E così, da un parte, ecco risorgere Forza Nuova, la maschera grottesca e impresentabile indossata dalla peggiore ultradestra, che ha indetto una anacronistica e ovviamente contestatissima Marcia dei Patrioti, in programma per il 28 ottobre, nell'anniversario della Marcia su Roma di Benito Mussolini. Mentre dall'altra, ecco rispolverata nell'anniversario della morte, la peggior retorica, falsa e nostalgica - tra mostre, film, trasmissioni tv, copertine giornalistiche - per la figura leggendaria del guerrigliero argentino Ernesto «Che» Guevara, ucciso in Bolivia il 9 ottobre di cinquant'anni fa.

Sulla linea del tempo che scorre all'indietro, tra rimpianto e inattualità, 28 ottobre 1922 - 9 ottobre 1967, la storia celebra stancamente le sue superate stazioni di un'inattuale via crucis. Là si torna a gridare «O Roma o morte!», qui si intona ancora una volta «Que viva el Che!». Com'è bello restare in silenzio.

È fin troppo semplice, e scontato, dirlo. Ma noi non vogliamo stare né da una parte né dall'altra. Al di là delle vecchie destre e delle decrepite sinistre. Oltre i paradigmi e le ideologie. Al di fuori del folklore macchiettistico neofascista e della Revolución turistica alla Cuba libre. L'orologio rotto della storia batte l'ora giusta solo due volte a secolo. Tutte le altre sono solo stecche.

La Marcia su Roma non può e non deve ripetersi. Perché commemorare il prologo di una dittatura è un puro rigurgito anti-storico e anti-italiano. Perché indietro non si torna. Perché, ri-celebrata oggi, è umiliante per coloro che all'epoca ci hanno creduto e offensiva per coloro che l'hanno combattuta. Perché - anche non fosse un atto eversivo - è un gesto stupido. Perché è una marcia che, quand'anche fosse pacifica, rimane un'inutile provocazione.

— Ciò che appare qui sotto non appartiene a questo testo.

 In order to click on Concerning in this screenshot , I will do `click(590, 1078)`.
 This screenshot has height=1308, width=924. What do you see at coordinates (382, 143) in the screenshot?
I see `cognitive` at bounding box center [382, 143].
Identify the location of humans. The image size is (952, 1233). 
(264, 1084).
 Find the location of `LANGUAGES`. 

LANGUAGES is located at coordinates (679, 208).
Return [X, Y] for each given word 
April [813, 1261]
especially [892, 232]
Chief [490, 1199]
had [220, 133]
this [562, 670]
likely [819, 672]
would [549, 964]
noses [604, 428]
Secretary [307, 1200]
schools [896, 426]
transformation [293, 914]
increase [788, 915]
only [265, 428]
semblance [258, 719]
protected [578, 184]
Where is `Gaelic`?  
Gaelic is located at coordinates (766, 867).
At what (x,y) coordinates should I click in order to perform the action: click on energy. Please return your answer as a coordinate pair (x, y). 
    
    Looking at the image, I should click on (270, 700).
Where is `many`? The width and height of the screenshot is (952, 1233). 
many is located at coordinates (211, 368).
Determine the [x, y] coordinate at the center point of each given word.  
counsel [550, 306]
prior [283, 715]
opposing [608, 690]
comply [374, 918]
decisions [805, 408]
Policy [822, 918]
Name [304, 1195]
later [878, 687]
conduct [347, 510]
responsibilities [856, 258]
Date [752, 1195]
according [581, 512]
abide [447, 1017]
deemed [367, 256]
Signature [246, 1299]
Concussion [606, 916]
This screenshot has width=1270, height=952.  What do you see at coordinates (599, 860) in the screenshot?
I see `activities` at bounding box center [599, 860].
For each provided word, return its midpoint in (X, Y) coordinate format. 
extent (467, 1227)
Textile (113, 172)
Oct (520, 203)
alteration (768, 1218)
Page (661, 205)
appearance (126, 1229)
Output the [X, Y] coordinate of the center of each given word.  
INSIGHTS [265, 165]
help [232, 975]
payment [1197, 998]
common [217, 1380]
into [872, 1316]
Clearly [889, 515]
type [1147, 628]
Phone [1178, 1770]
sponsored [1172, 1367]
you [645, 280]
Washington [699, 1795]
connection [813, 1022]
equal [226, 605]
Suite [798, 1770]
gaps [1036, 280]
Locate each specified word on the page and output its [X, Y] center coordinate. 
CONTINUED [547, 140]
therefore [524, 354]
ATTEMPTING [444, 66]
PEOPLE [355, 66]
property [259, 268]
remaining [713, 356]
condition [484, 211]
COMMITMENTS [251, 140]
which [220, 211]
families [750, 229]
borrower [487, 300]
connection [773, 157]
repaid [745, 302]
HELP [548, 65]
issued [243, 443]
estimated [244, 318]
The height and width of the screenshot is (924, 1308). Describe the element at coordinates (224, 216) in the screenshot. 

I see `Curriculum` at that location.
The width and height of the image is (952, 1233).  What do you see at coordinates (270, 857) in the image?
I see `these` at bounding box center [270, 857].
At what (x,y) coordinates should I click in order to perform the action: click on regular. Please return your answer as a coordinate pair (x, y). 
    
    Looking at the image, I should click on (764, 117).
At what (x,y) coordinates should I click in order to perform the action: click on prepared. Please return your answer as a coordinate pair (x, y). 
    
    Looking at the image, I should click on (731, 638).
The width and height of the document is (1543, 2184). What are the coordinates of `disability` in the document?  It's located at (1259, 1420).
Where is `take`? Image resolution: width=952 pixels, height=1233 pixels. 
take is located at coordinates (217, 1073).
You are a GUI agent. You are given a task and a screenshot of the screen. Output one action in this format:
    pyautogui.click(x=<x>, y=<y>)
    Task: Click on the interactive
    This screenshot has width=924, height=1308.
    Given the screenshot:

E così le celebrazioni entusiaste del «Che» non si devono e non si possono più sentire. Perché festeggiare l'eroe col Rolex al polso della «lotta contro l'imperialismo» è un malinconico pianto di un tempo che non fu ma che ci hanno raccontato che fosse. Perché bisogna distinguere tra un utopista Comandante da poster e un sanguinario Guerrillero rivoluzionario. Perché dietro i souvenir e l'icona pop restano centinaia di esecuzioni sommarie, i campi di lavoro forzato per «rieducare» i giovani, le furiose campagne propagandistiche contro la musica e le mode moderne. Perché indietro non si torna. Perché pubblicare «Hasta la victoria siempre» nella pagina dei necrologi sul Corriere della Sera, come è capitato di leggere pochi giorni fa, è più comico che triste.

No. Non si marcia ideologicamente su Roma, ma neppure nostalgicamente con Che Guevara. Non vogliamo scegliere tra fascismi stantii e giovanili ciarpami.

Fra le trionfali parate lungo i Fori imperiali e i tortuosi sentieri della guerra di guerriglia, vorremmo tirare dritto, guardando avanti, a un domani possibile, evitando di ricadere in uno ieri fatto di errori e di orrori. Basta con il patriottismo di cartapesta rinato in una Roma neolittoria, e basta coi santini post-moderni morti in terra boliviana.

Abbiamo avuto la fortuna - noi ventenni negli irripetibili anni Ottanta - di essere stati giovani in un'epoca ricca di idee e vuota di ideologie. Non vorremmo mai diventare grandi, ora che ne abbiamo cinquanta, in un tempo carico di rimpianti e privo di buon senso. E per il resto, ottobre è un pessimo mese per le malinconie. Quali che siano.